**WHAT THIS TASK INVOLVES**
Output exactly, in the material below, the lines from the one with "The image size" through the one with "Screen dimensions: 505x350". Omit all pictures.

**DATA SUPPLIED**
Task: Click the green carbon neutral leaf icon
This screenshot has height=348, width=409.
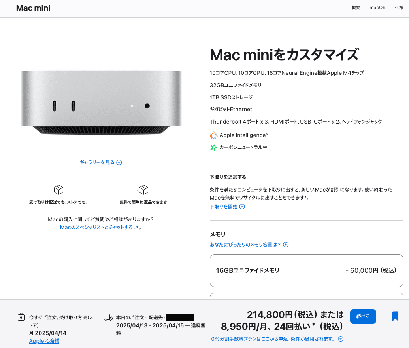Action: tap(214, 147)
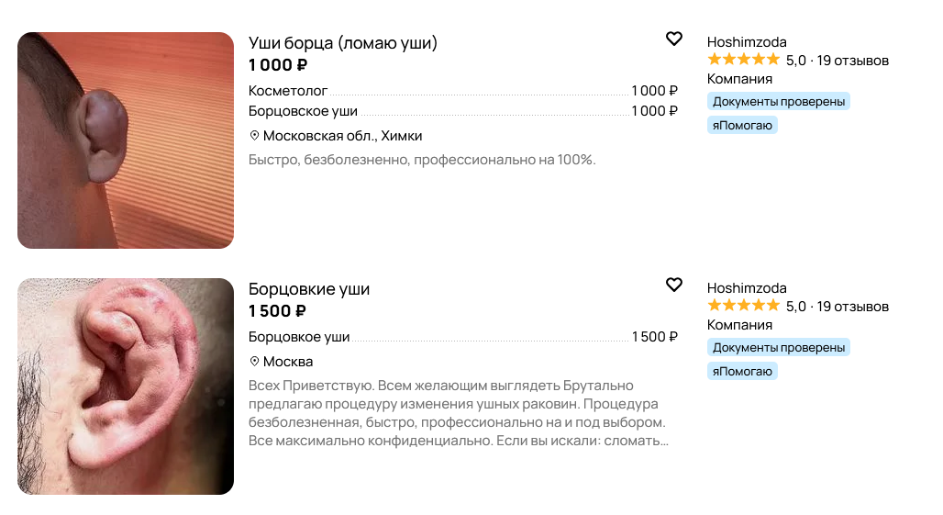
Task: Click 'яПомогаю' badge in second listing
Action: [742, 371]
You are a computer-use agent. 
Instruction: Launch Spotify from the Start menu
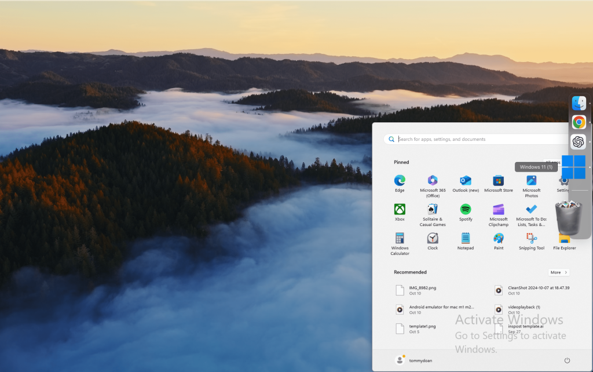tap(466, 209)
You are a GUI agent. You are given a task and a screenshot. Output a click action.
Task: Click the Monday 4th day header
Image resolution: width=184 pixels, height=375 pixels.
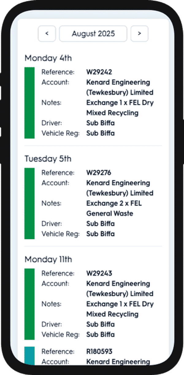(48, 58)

* * *

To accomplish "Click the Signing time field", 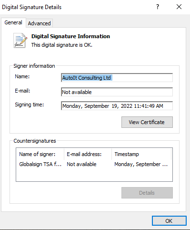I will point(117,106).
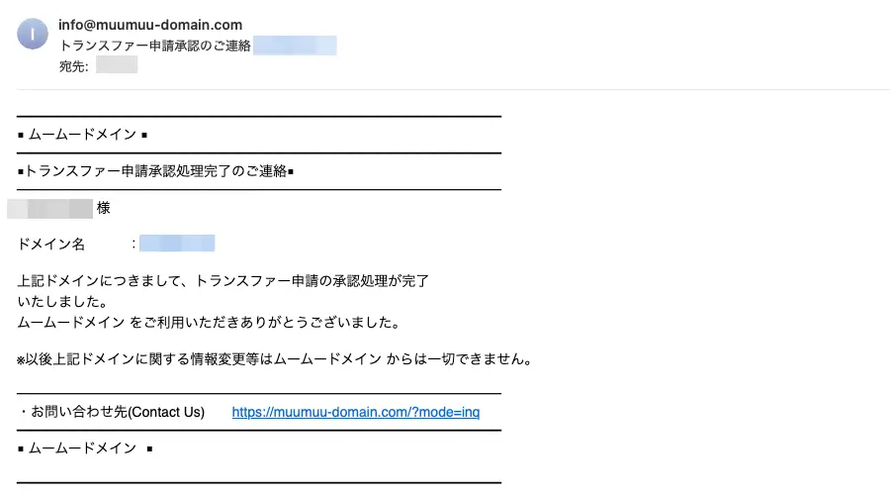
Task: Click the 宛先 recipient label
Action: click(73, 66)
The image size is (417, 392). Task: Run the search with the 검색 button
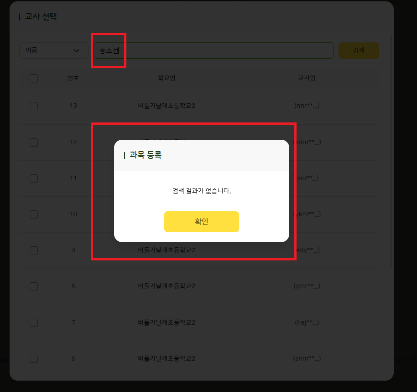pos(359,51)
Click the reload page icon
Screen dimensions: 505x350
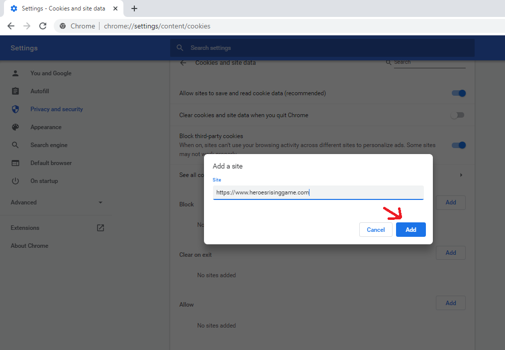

**PROBLEM SOLUTION**
The image size is (417, 392). Task: Run the search with the 검색 button
pos(359,51)
Click the reload page icon
Screen dimensions: 505x350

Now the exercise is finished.